Sparse coding and high-order correlations in fine-scale cortical networks.
Academic Article
Overview
abstract
Connectivity in the cortex is organized at multiple scales, suggesting that scale-dependent correlated activity is particularly important for understanding the behaviour of sensory cortices and their function in stimulus encoding. We analysed the scale-dependent structure of cortical interactions by using maximum entropy models to characterize multiple-tetrode recordings from primary visual cortex of anaesthetized macaque monkeys (Macaca mulatta). We compared the properties of firing patterns among local clusters of neurons (<300 microm apart) with those of neurons separated by larger distances (600-2,500 microm).
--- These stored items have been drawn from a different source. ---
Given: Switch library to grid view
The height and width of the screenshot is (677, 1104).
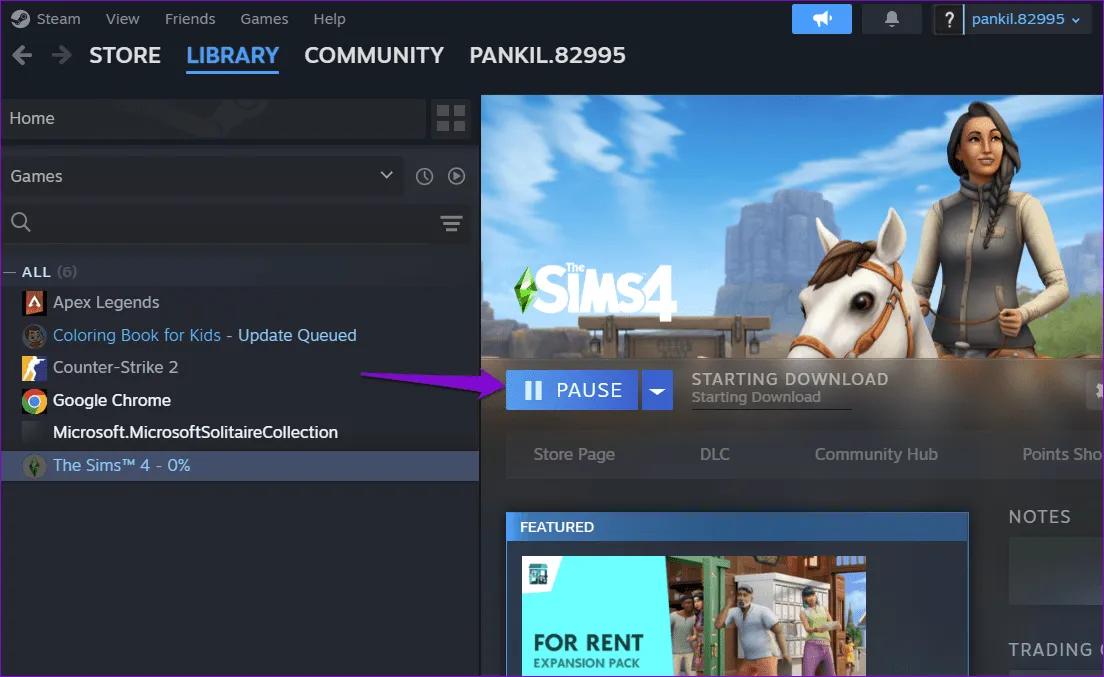Looking at the screenshot, I should [x=450, y=118].
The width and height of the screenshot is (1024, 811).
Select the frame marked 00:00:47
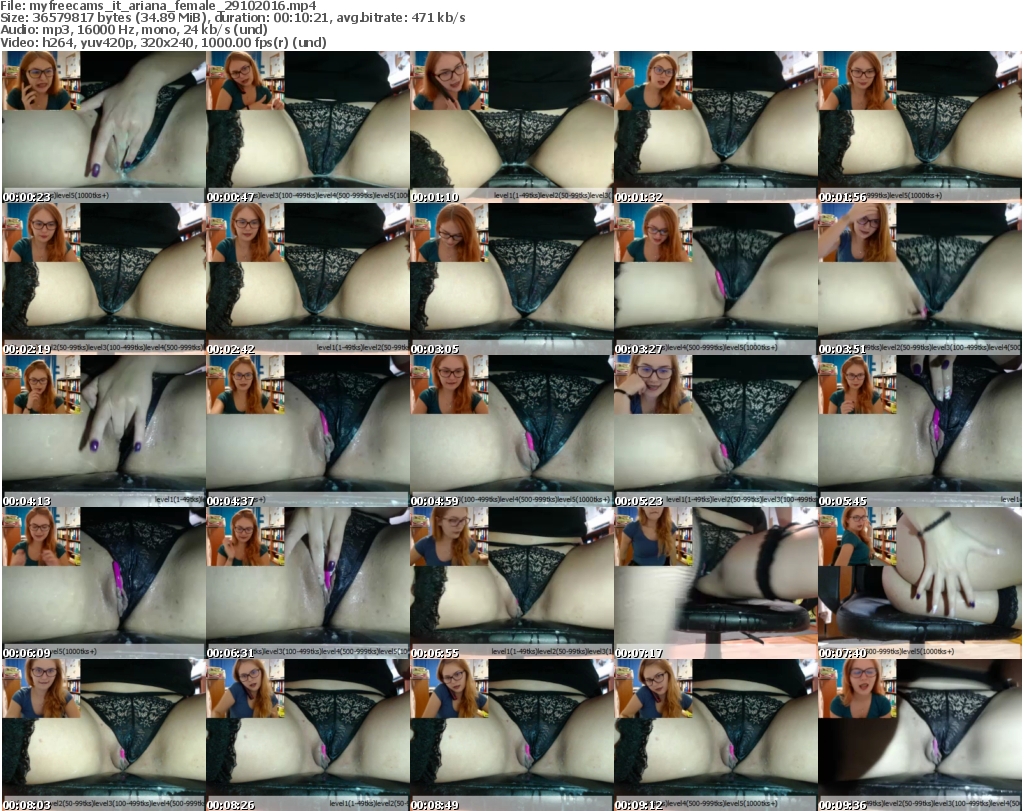(x=307, y=127)
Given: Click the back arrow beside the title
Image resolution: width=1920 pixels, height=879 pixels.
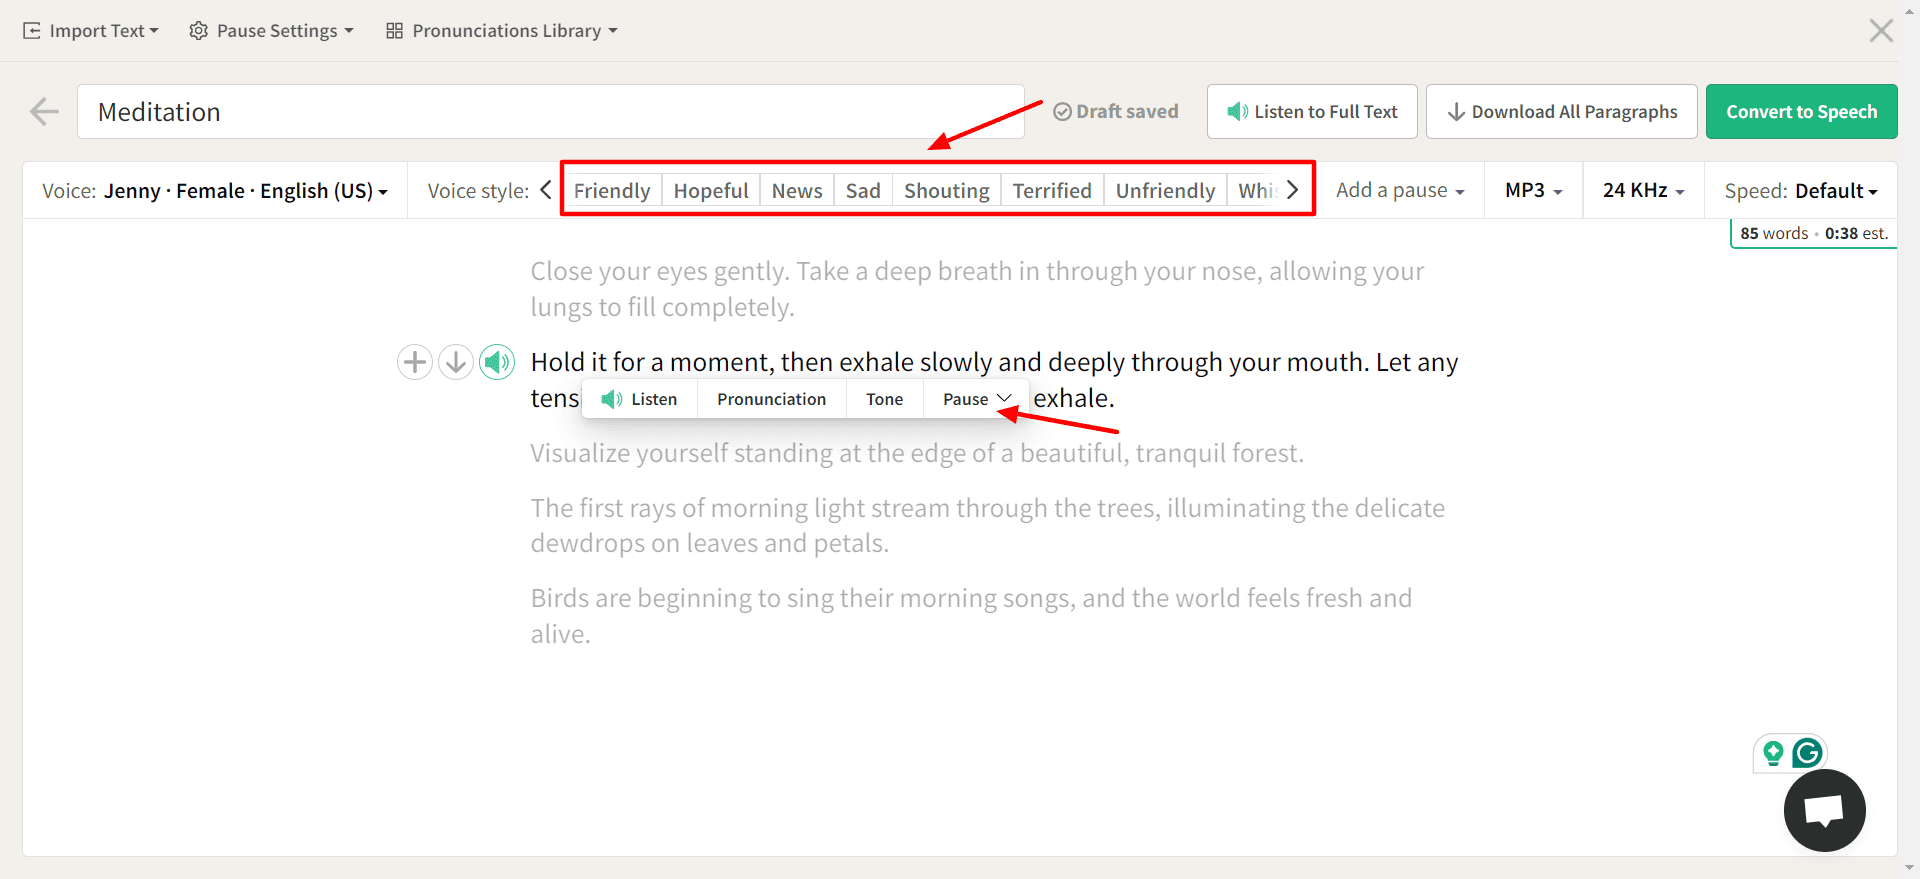Looking at the screenshot, I should coord(44,112).
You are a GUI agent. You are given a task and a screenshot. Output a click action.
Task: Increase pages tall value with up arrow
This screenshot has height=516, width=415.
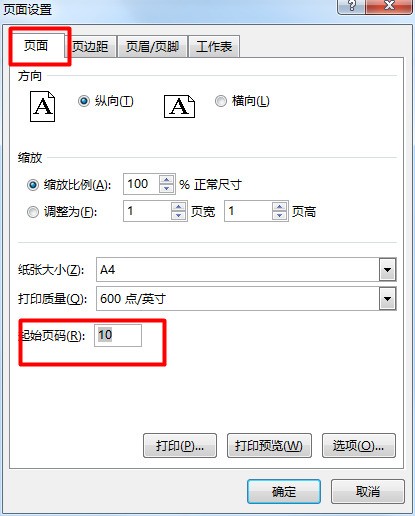(x=279, y=207)
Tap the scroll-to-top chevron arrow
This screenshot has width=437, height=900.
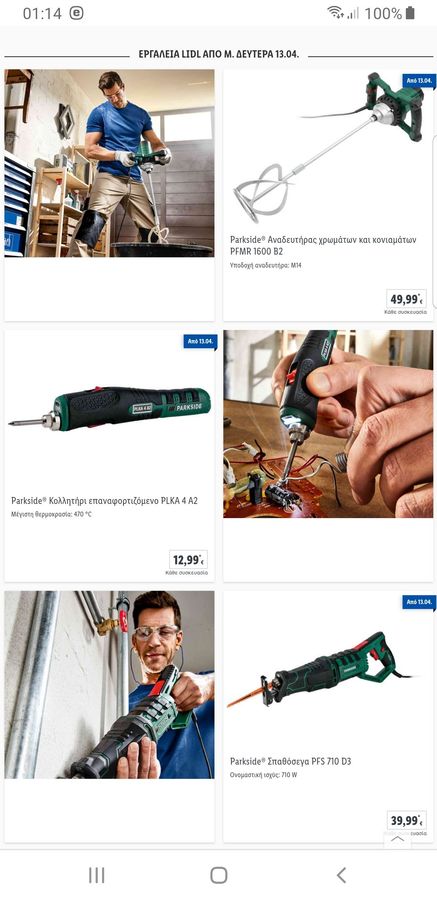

Here we report that local firing patterns are distinctive: whereas multi-neuronal firing patterns at larger distances can be predicted by pairwise interactions, patterns within local clusters often show evidence of high-order correlations. Surprisingly, these local correlations are flexible and rapidly reorganized by visual input. Although they modestly reduce the amount of information that a cluster conveys, they also modify the format of this information, creating sparser codes by increasing the periods of total quiescence, and concentrating information into briefer periods of common activity. These results imply a hierarchical organization of neuronal correlations: simple pairwise correlations link neurons over scales of tens to hundreds of minicolumns, but on the scale of a few minicolumns, ensembles of neurons form complex subnetworks whose moment-to-moment effective connectivity is dynamically reorganized by the stimulus.